## SOURCE PASSAGE
::::::::

Wednesday, April 30, 2014

Hello.

Assalamualaikum
* stare at the blank page for 20 seconds- literally*

I am feeling so awkward right now holding the ipad trying to blog after soooo looong hiatus or MIA. I have been neglating my own blog for my own propose and it has been splendid. That being said, I am back to unfold some matters that might be smething worth for cherishing or sharing at the very least. cheewah. I know i know i might sound a lilttle offensivehere.

I know cerita dah basi but now I have time to sit down and write. Yeah, I'm married lady now. hard to brain kan? I'm having a hard time as well. The career development, the resposibilities. its kinda hard for me adjusting. But having the best partner a.k.a husband in life make everythings batter. Tho i'm laking in so many areas, he's still could manage. Thank you, Sayang.

Oh and as for the wedding itself, it was a very simple occasion. cant help the fact that I'm a very simple person. But I've enjoyed every moment of it. And to those who made it happen , only Allah knows how much I love you guys.


Sunday, October 27, 2013

Young miss engineer

assalamualaikum.

   So here I am, almost  4 month since I last wrote and almost half awake trying to tap away some epic post to add to the list of ramblings on this blog. but, fail occured every time. Current life was very clear that I am upgraded myself to a  new career lady. Being one, as a civil engineer to be exact was quite challenging especially to a lady. I am not saying we ladies not fit to this position. However, as we know that to be a successful civil engineer we need to be as tough as male. Going to site construction, climbing all those under construction tower and structure really need some kind of spirit.

::::::::

## RECORDED INFORMATION
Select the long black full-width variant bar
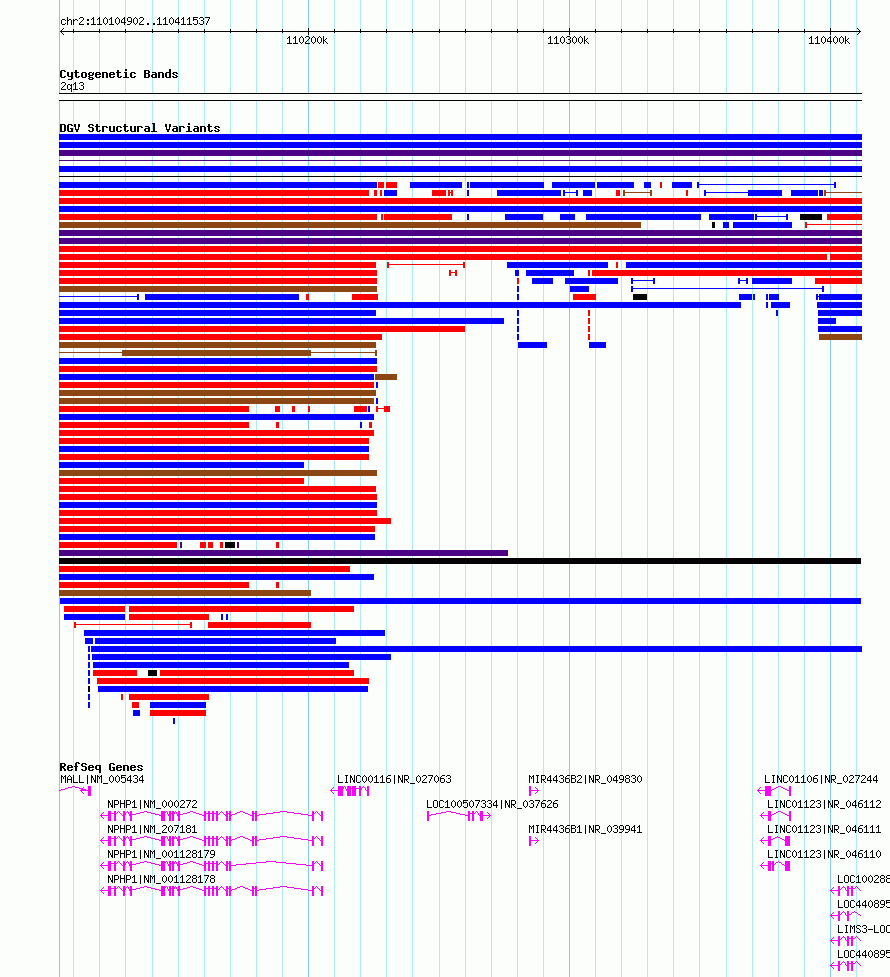pos(460,561)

::::::::

According to the blog posts, why is working as a civil engineer challenging for a lady? Answer in one to three sentences.

The writer says that a successful civil engineer needs to be as tough as a man. The work means going to construction sites and climbing towers and structures still under construction, which takes a certain kind of spirit.